What’s next?
I find that seems to be on people’s minds at this time of year. What’s next, not on the daily schedule, but on the Big One, the life schedule.
November is the month of remembering, not just because of Remembrance Day but also All Saints Day and All Souls Day, the days following All Hallows’ Eve. It’s the time of year that Celtic tradition describes as being liminal, when the veil between this life and the next is thinnest. The seasons have changed and, in this part of the world at least, nature’s getting ready for winter. We see empty trees and brown fields and most of nature seems to have died.
Our remembering comes with a sense of loss, of lives ended, and wondering about what might come after this life. So. What’s next?
I don’t know exactly, but I do know some things for sure.
I want to say that I don’t know because I haven’t been there. But that’s not accurate. I just don’t remember. I believe we come from God and we return to God. The divine spirit is in all living things - God’s the energy of life that powers us and connects us - but we’ve become disconnected from God, living into our earthiness, rather than in a balance with our spirit. That’s what Jesus is all about, showing us how to embrace and engage that spirit, reconnecting with God and with each other and creation.
I think that’s what Jesus means when he says that God is “God not of the dead, but of the living. To God all are alive” (Luke 20:38). In this life and the next. That’s the point of resurrection, the new life with God.
After this life, we return to God. Everyone. Every. One. So, yes, that means no one goes to a “hell,” we all go to God. God is grace and love. We find that when our spirit connects with God. That’s what Jesus means by “the kingdom of heaven is near.” Or here. It’s already in us. Created in the image of God, we are good. We are love, grace, compassion, all the things that Jesus lives to show us. That’s the heaven we can bring here.
But what’s that heaven like, exactly? That’s the part I don’t know, exactly. I’m pretty sure it’s not this, and I mean that in a good way. Going back again to the stories of our beginning, I believe that we already live in the “Eden” of the Bible, we just aren’t aware and connected enough to see it. We learned to have free will and make choices, we haven’t always made good ones and we’ve strayed from our job as good stewards of the garden. Maybe that’s why we tend to image heaven as the most beautiful place on earth.
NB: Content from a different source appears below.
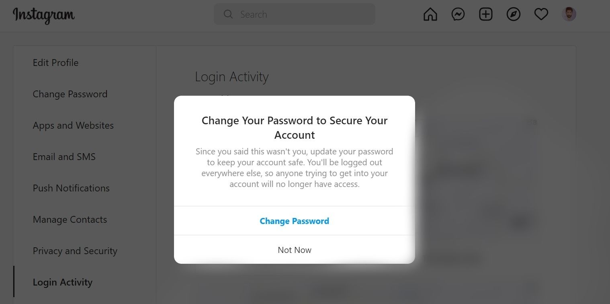The height and width of the screenshot is (304, 610).
Task: Select Change Password in the sidebar
Action: pos(70,94)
So maybe that’s what heaven is like, being so intimately connected to God that it feels like the beginning of the creation story, in the garden. Maybe it’s whatever we can imagine that brings us into the fullness of knowing God, what the 16th century poet Edmund Spenser called the “endless perfectness.” From our vantage point here, that means we imagine it with what we know and understand in this life. A beautiful, sunny pastoral scene, perhaps, or a great family gathering, music or toys or animals or whatever brings us the most joy.
Because that’s one other thing I know. Whatever it will be, we will be what Jesus draws us to in this life: we will be one with God.